I just set up a self-hosted GitHub Actions runner in my homelab and wrote about it in my self-hosted blog! This is my second blog entry, so I would really appreciate any feedback or suggestions to help improve my writing is more than welcome.
My main reason was honestly laziness 😅 . I just went with what was quickest to set up. I also hadn’t realiced I could have two upstreams on my repo: one public-facing on GitHub (because I’m still in college and trying to build in public for future job opportunities) and another self-hosted on Gitea or GitLab for CI/CD.
That actually sounds like a great setup, so I’ll definitely look into it now. Thanks for the recommendation!
actions/setup-java@v4 would fail trying to find the java setup script at Forgejo's runner source repo, and apparently it wasn't there when I went to look. I'll look at it another time when maybe all the backend is put together or there's a way I can host the actions locally so I'm not relying on outside sources that might pollute my CI output.

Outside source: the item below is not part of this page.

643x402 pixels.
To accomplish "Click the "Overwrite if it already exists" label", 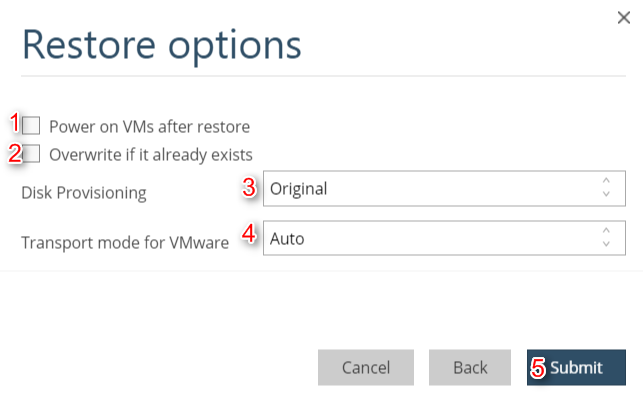I will [x=150, y=155].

I can't find it right now, but there used to be a warning about not self-hosting runners for public repos. Anyone could fork your repo, and the fork would inherit your runners, and then they could change the pipeline to RCE on your runner.
Has that been fixed?
I went to a completely private gitlab instead, with mirroring up to github for anything that needed to be public.
Edit: seems to maybe not be an issue anymore, at the very least it doesn't seem to affect that repo. Still, for anyone else, make sure forks and MRs can't cause action to run automatically on your runner, because that would be very bad.
There is no auth needed for gh runners? Like a secret shared between them and the repo? I would guess repo secrets are not shared when forked... right?
The other potential risk is that the github action author maliciously modifies their code in a later version, but that is solved with version pinning the actions.
I also thought this wasn’t an issue anymore, there’s a setting in the Actions settings where you can enable or disable workflows from forked pull requests. But someone on Reddit spooked me a bit about it, so for now, I’ve made the repo private until I’m 100% sure there are no risks.
I wanted it public because I was considering using GitHub Issues as a backend for blog comments, but I’ll reevaluate that. Also, thanks for the idea of running a local git server with mirroring to GitHub—I hadn’t considered having two upstreams. That could be a great setup, especially since I’m still in college and trying to build in public for future job opportunities while keeping CI/CD self-hosted.
I did create a fork and MR, and neither used your runner (sorry if that is what spooked you).
Develop local and push remote also let's you sanitize what is public and what isnt. Keep your half-backed personal projects local, push the good stuff to github for job opportunities.
Basically, I just wanted to tinker and learn. Self-hosting my CI/CD pipeline seemed like an interesting approach, and I wanted to explore how it all works beyond just using GitHub’s free runners.